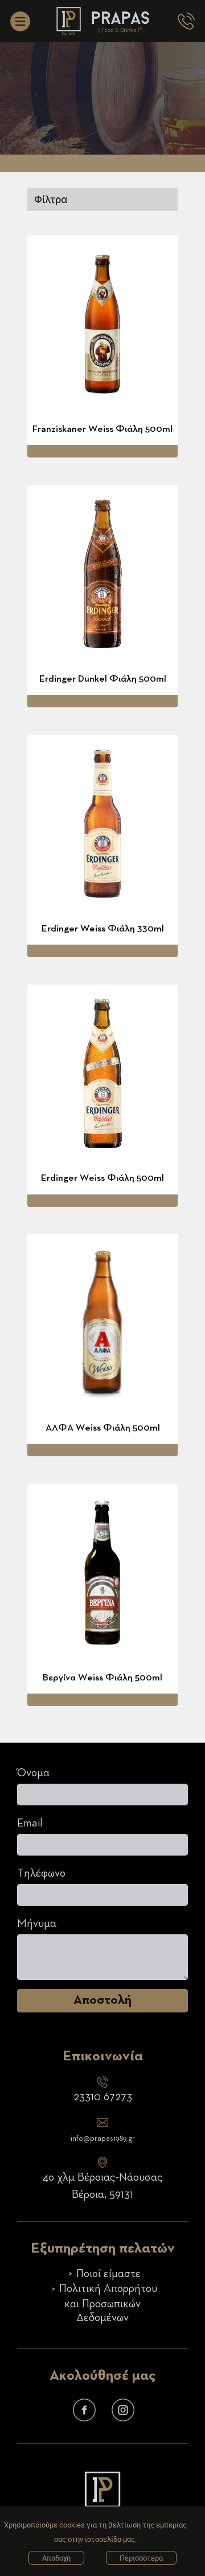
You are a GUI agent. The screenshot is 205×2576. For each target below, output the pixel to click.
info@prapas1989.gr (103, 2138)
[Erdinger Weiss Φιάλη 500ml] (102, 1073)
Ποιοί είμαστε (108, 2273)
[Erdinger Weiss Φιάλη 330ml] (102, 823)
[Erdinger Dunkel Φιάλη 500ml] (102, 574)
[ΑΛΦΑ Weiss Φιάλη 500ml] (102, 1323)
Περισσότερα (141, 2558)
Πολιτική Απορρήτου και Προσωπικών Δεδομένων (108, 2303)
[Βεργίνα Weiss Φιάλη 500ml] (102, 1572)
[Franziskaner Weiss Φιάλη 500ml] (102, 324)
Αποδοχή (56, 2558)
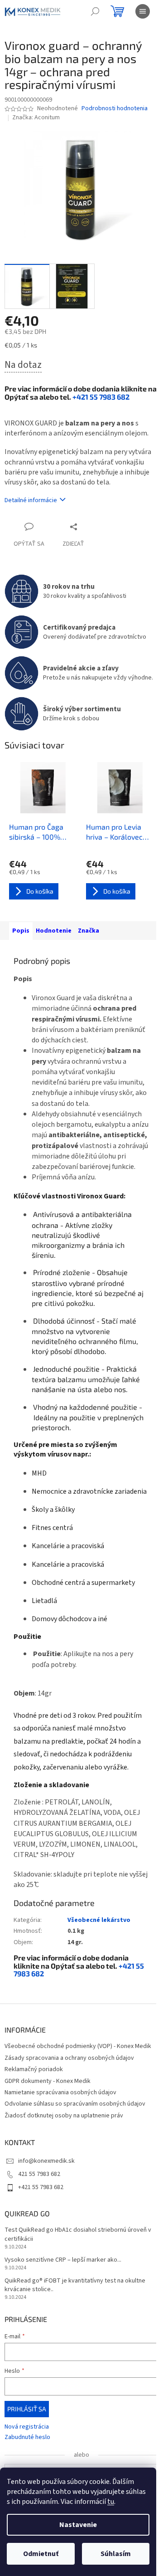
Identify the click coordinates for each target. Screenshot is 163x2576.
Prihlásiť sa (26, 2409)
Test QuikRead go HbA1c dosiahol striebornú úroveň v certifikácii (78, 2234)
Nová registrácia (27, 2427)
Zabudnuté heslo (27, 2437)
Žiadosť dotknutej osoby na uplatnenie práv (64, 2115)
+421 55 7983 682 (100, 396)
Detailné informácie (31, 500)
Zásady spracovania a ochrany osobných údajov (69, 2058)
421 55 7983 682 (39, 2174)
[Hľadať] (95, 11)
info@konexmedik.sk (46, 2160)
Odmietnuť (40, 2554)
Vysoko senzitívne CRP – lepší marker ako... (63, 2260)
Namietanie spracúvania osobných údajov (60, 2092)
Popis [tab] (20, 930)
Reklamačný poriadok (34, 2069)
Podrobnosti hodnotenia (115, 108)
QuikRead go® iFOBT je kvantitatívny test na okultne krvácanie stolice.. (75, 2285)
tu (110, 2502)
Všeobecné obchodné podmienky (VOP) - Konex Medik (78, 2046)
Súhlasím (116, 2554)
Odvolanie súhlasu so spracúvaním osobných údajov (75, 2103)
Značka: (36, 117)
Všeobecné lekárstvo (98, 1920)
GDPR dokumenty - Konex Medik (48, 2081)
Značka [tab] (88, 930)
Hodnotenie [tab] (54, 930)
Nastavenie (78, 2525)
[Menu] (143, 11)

###

Produce an exact repeat of the lines from the one containing "Namietanie spracúvania osobných" through the last line of the data, and nothing more.

Namietanie spracúvania osobných údajov (60, 2092)
Popis [tab] (20, 930)
Reklamačný poriadok (34, 2069)
Podrobnosti hodnotenia (115, 108)
QuikRead go® iFOBT je kvantitatívny test na okultne krvácanie stolice.. (75, 2285)
tu (110, 2502)
Všeobecné obchodné podmienky (VOP) - Konex Medik (78, 2046)
Súhlasím (116, 2554)
Odvolanie súhlasu so spracúvaním osobných údajov (75, 2103)
Značka: (36, 117)
Všeobecné lekárstvo (98, 1920)
GDPR dokumenty - Konex Medik (48, 2081)
Značka [tab] (88, 930)
Hodnotenie [tab] (54, 930)
Nastavenie (78, 2525)
[Menu] (143, 11)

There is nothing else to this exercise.